Factoring Questions on the PSAT/NMSQT
When you factor, you break down an expression into the original terms that were (or could have been) multiplied to get that expression. When you take the PSAT/NMSQT, the factoring you have to do is pretty basic. You’ll likely see an expression with three terms that were calculated using FOIL. For example, you may have to factor x^{2} + 10x + 24 or something similar.
Here are the steps for factoring the example (x^{2} + 10x + 24):

Draw two sets of parentheses. Now you have a “home” ready for two factors.

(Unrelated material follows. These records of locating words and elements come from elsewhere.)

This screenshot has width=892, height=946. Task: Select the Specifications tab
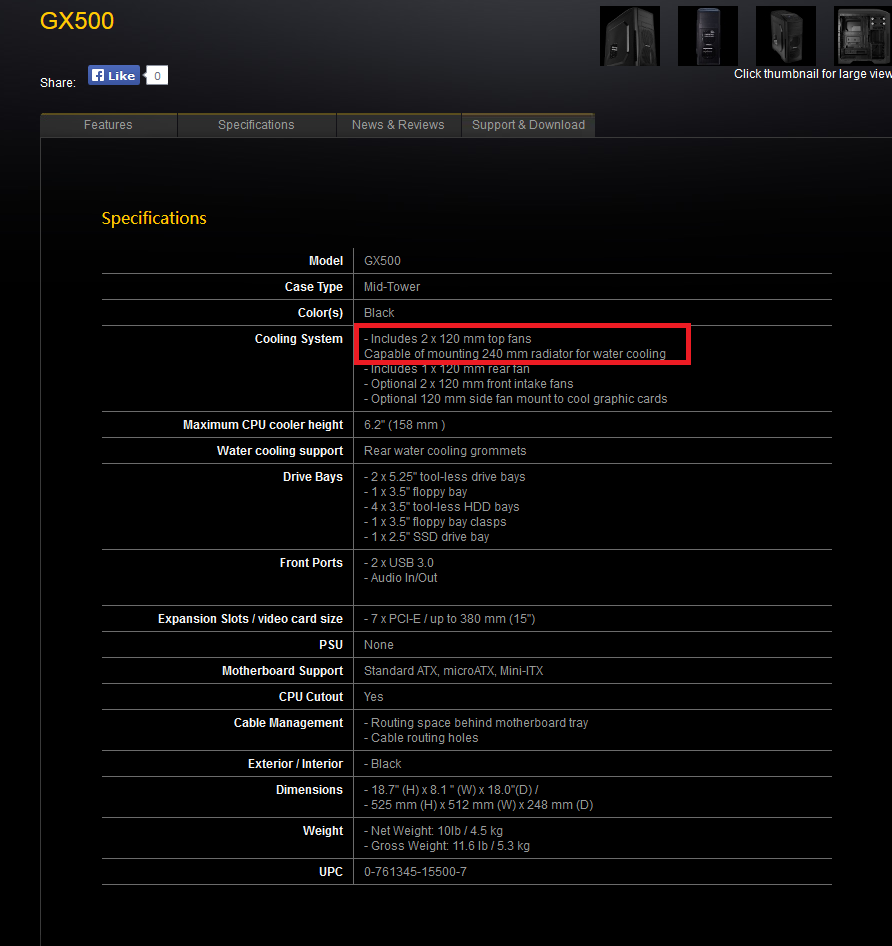click(x=256, y=125)

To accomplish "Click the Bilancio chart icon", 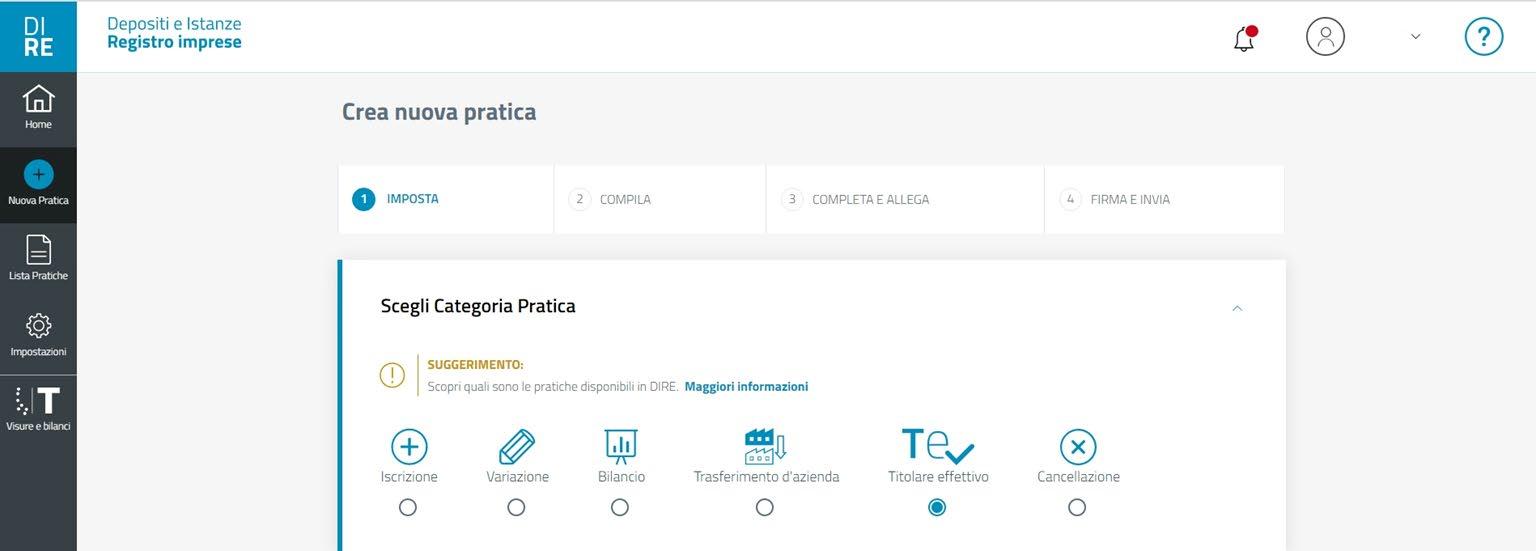I will (621, 446).
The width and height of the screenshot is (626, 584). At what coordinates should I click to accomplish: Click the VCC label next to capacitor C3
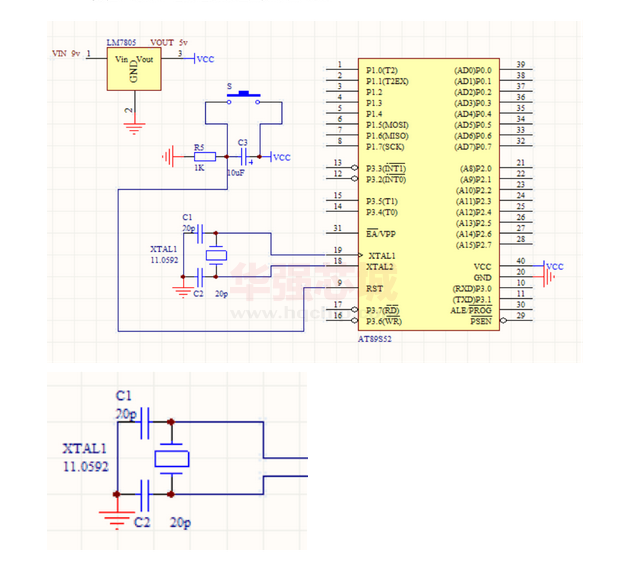click(x=281, y=158)
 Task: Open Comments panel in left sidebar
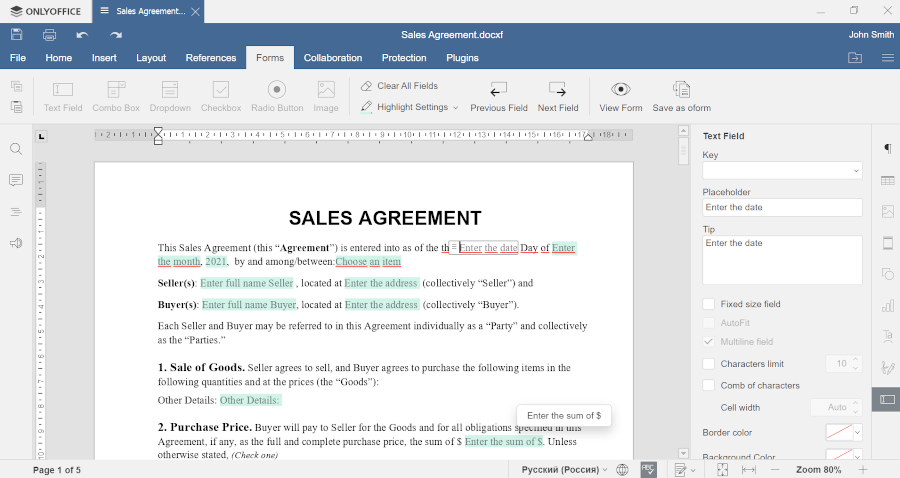(16, 180)
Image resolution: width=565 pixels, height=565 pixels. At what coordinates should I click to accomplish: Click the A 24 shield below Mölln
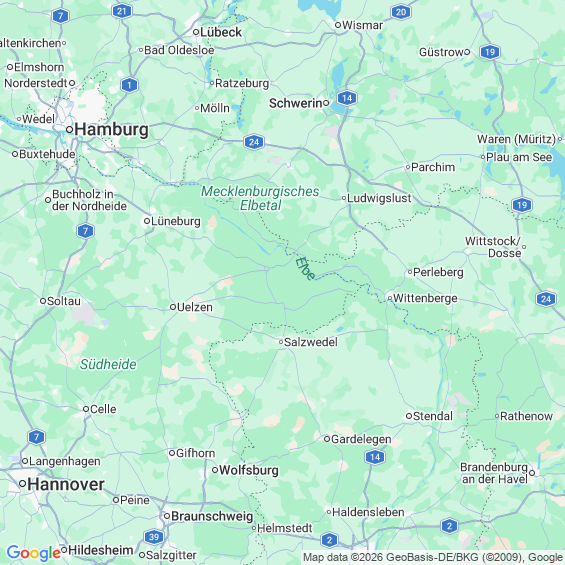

Look at the first term and decide how you get there. The first term is x^{2}, so you must have multiplied x by x. Place those values in the First spot in each parenthesis:
(x ) (x ).

Examine the last term and decide how you get there. The last term is 24. To arrive at 24, you may have multiplied 24 by 1, 12 by 2, 8 by 3, or 6 by 4. Even two negative numbers work, because when you multiply two negatives, you get a positive number. Because you can’t tell, for the moment leave the Last spot in each parenthesis open.

Look at the middle term. The numbers that you’re looking for to put into the parentheses along with the x’s need to add up to the value of the middle term. Of the aforementioned pairs, 24 and 1 give you 25 (too big), 12 and 2 give you 14 (too big), 8 and 3 give you 11 (still too big), and 6 and 4 give you 10 (perfect!).
Now you know that you need 6 and 4 in the spots: x^{2} + 10x + 24 = (x + 6)(x + 4). Keep in mind that if the numbers in the parentheses are negative, adding up may actually mean subtracting!
Just for practice, try this question:

The expression x^{2} – 2x – 15 is equivalent to
(A) x(x – 2)
(B) (x – 2)(x – 15)
(C) (x + 3)(x – 5)
(D) (x – 3)(x + 5)
(E) (x + 15)(x – 1)
Now check your answer:

C. (x + 3)(x – 5)
You know that the first term is x^{2}, so you may as well set up your parentheses for antiFOILing with x’s in them: (x + ?)(x + ?). You know that the last term is –15, so the second numbers in the parentheses must multiply to –15. Your choices are 1 and –15, –1 and 15, 3 and –5, or –3 and 5.
Already, Choices (A) and (B) are out of contention. You can quickly check the outer and inner terms of the remaining choices to determine the answer or look at the middle term (–2x) and see that the two numbers you’re looking for must add to –2. The only numbers that fit that condition are 3 and –5, so Choice (C) is the answer.